Where DSCR loans fit, and where they do not

A DSCR loan is a strong fit when the property cash-flows on its own and your personal documentation would slow down or block a conventional application. Investors who are scaling a portfolio, who are self-employed, or whose returns are heavy on depreciation and write-offs often find the property-based approach matches reality better than a salary-based one.

It is a poor fit when the numbers do not cover the payment, when you intend to occupy the home, or when a conventional loan would simply cost you less over the life of the loan. A DSCR loan is a tool for a specific job. Using it for the wrong job is how investors end up paying for flexibility they did not need.

One more practical note on the tax side. Because the property is held for income, you will generally report its rent and expenses on Schedule E of your federal return. That same paperwork that can complicate a conventional application is exactly what documents the property's performance over time, which is worth keeping clean.

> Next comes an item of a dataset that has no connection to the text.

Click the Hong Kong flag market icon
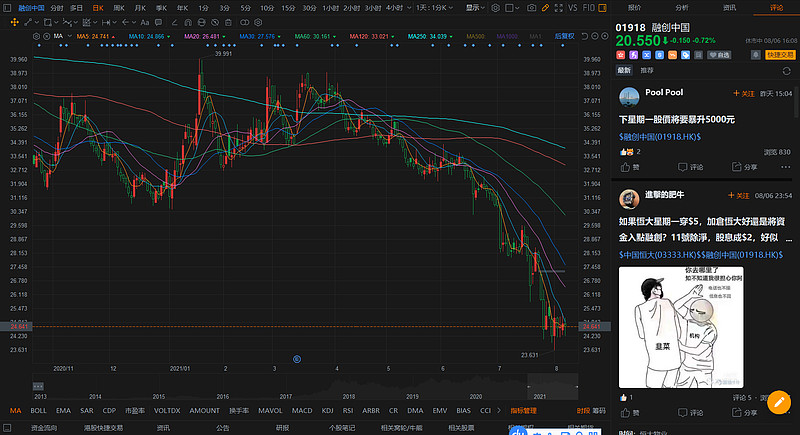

How GoodLoan looks at a DSCR request

The honest first step is small: run the actual ratio on your actual property. Pull the realistic market rent, estimate the full PITIA payment including taxes, insurance, and any HOA dues, and see where the DSCR lands. That one calculation tells you more about whether the deal works than any rate quote.

GoodLoan will run that math with you and tell you plainly when a property does not support the loan. We say no a lot, because a DSCR loan on a property that barely breaks even is a thin cushion against a single bad month. If you are weighing a purchase or a refinance on a rental and want to know whether the cash flow supports it, a GoodLoan loan officer can walk through the numbers with you before you commit to anything. You can confirm our license anytime through NMLS Consumer Access before you share anything sensitive.

Frequently asked questions

What credit score do I need for a DSCR loan? There is no single universal cutoff, and the exact minimum varies by lender and program. Your credit profile mainly affects your pricing and the down payment a lender will require, so a stronger profile generally means better terms rather than a simple pass or fail.

How is the debt service coverage ratio calculated? Divide the property's gross monthly rent by its full monthly payment, including principal, interest, taxes, insurance, and HOA dues (PITIA). A result of 1.0 means the rent exactly covers the payment, and anything above 1.0 means the property produces a surplus each month.

Can I use a DSCR loan for my primary residence? No. DSCR loans are business-purpose financing for non-owner-occupied investment property. If you intend to live in the home, this is the wrong product and you would need a different type of loan.

Do I have to provide tax returns and pay stubs? Generally no. The qualification is based on the property's cash flow rather than your personal income, which is the main reason investors use the product. Credit and reserves are still reviewed.

What types of property qualify? Income-producing rentals: single-family homes, two-to-four-unit properties, condos, and in many programs short-term rentals. Primary residences, second homes you use yourself, and short-hold fix-and-flips typically do not qualify.

Is a DSCR loan always cheaper than a conventional loan? Not necessarily. DSCR loans trade documentation flexibility for cost, so for a borrower who could qualify conventionally, a conventional loan may cost less overall. The right comparison is the full cost of each option for your situation, not the interest rate alone.